(Tony Brown with the media – @BrooklynNets)
The Nets named Tony Brown as their interim head coach for the rest of the season after Lionel Hollins was dismissed, along with General Manager Billy King.
Brown said of getting the call on Sunday morning that he would be taking over the Nets, “After I woke up, which was about 9:30, talked to my wife, was getting ready to start the day. I missed two or three calls from Billy King and I called him back and he told me that he made the decision on Lionel and himself and he was going to give me the opportunity.
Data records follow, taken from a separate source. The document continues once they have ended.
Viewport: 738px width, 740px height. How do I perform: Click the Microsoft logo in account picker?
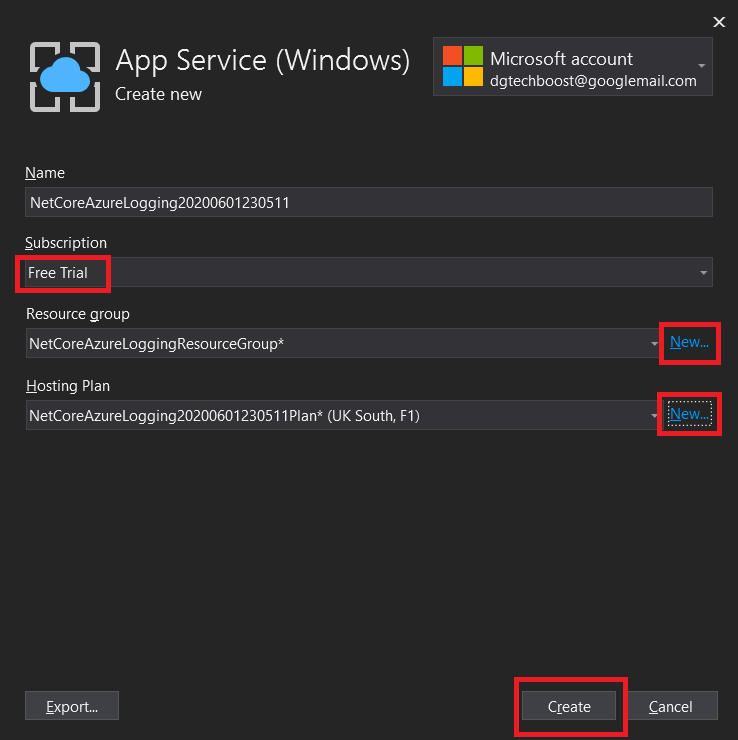[463, 67]
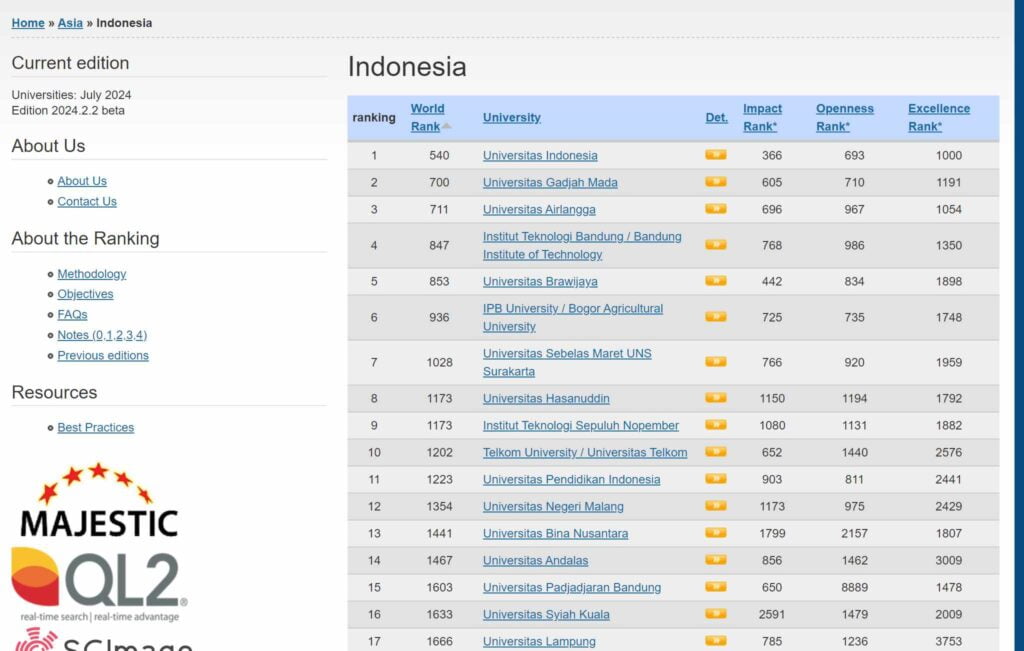This screenshot has height=651, width=1024.
Task: Click the Home breadcrumb item
Action: [x=27, y=22]
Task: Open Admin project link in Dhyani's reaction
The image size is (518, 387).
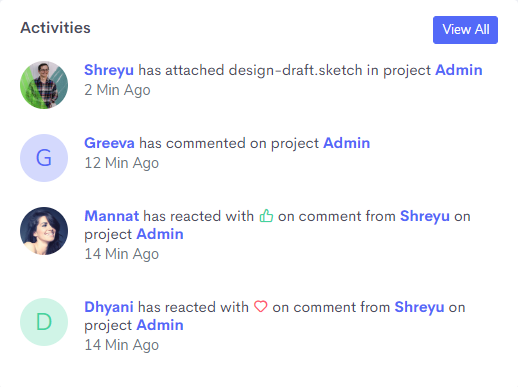Action: (160, 325)
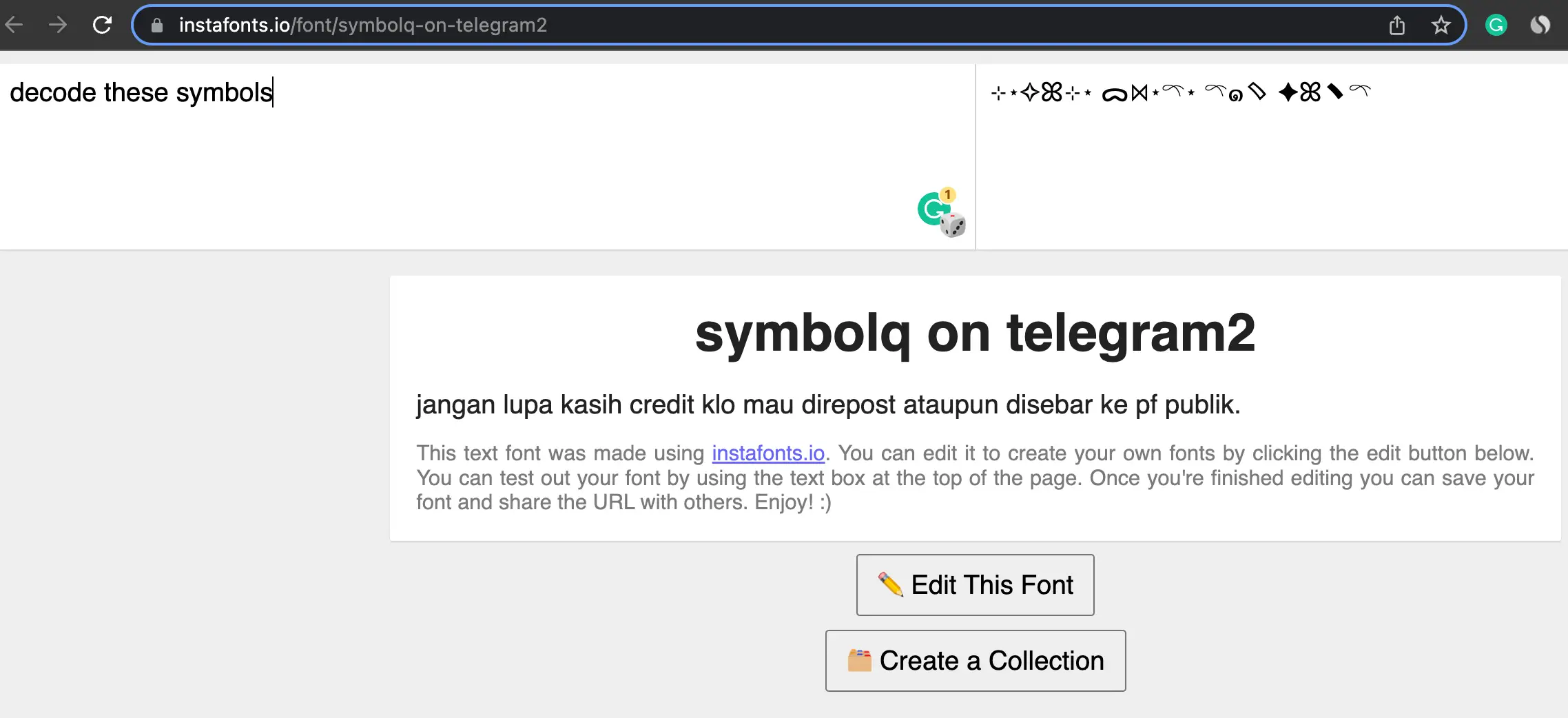Reload the instafonts page
The width and height of the screenshot is (1568, 718).
[x=102, y=25]
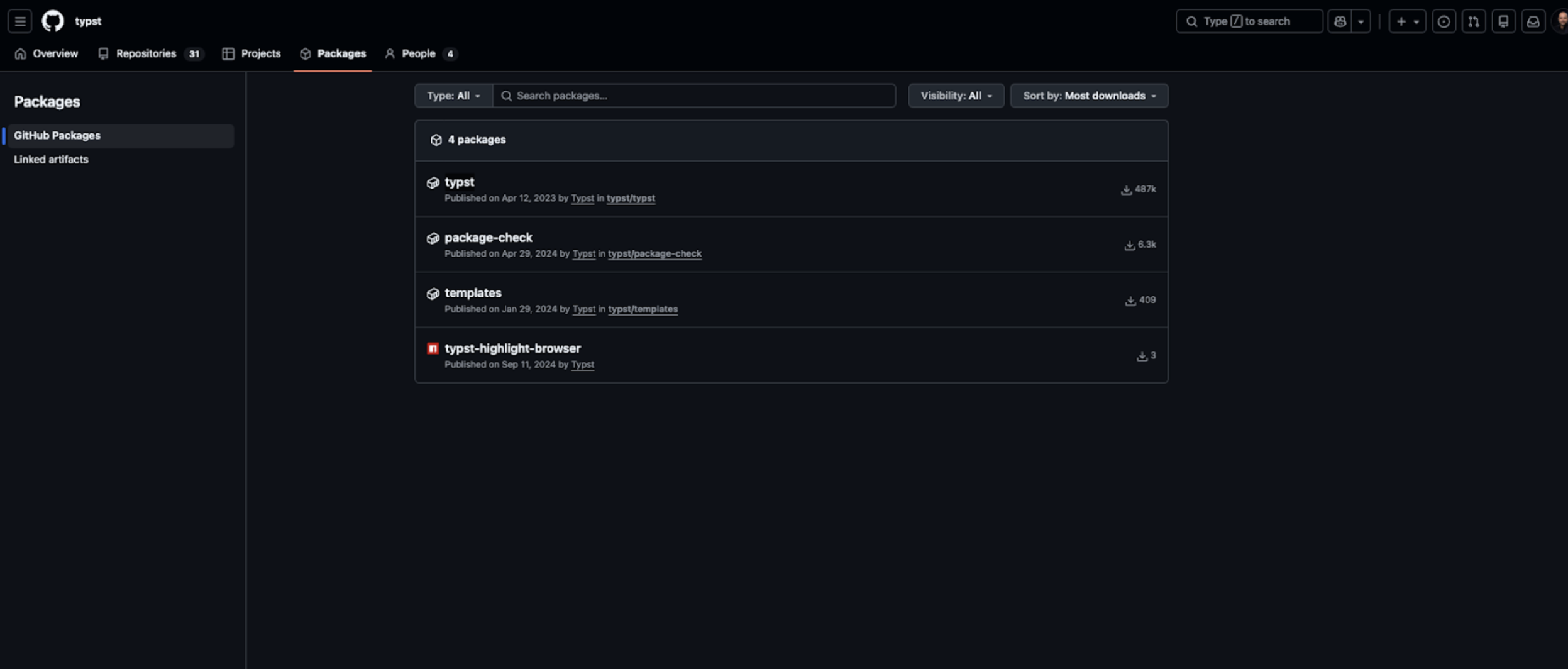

“It was a tough moment for me, took me some time to get an understanding that I would be the guy and a good friend of mine was let go. Yes, Sunday morning was tough, and Billy King was the guy that called,” said Brown.
Brown joined Hollins’ staff before the start of the 2014-15 season as an assistant coach.
Brown spent the prior three seasons as an assistant coach with the Dallas Mavericks under Rick Carlisle. He also served as an assistant with the Los Angeles Clippers under Mike Dunleavy in 2009-10, the Miwaukee Bucks in 2007-08 for Larry Krystkowiak, the Boston Celtics from 2004-07 for Doc Rivers, the Toronto Raptors in 2003-04 for Kevin O’Neill, the Detroit Pistons from 2001-03 for Carlisle, and the Portland Trail Blazers from 1997 to 2001 for Dunleavy.
Brown played the University of Arkansas under legendary coach Eddie Sutton, and was drafted by the New Jersey Nets in 1982. he spent seven seasons as an NBA player, from 1984-90 and 1991-92. He played for the Nets, Pacers, Bulls, Rockets, Bucks, Lakers, Jazz, Clippers and SuperSonics, and averaged 6.0 points and 2.1 rebounds.
On what he has learned from the coaches he has worked for, “That’s a tough one. I have respect for Rick Carlisle, had some great runs with him, one of the better managers of the game that we have seen so far in the league. My first opportunity as an assistant with Mike Dunleavy, I think he’s a very smart guy, understands the game, played it, had success as a coach. He will always be the guy that gave me my first start. I think his record speaks for itself, he’s had success coaching in the league.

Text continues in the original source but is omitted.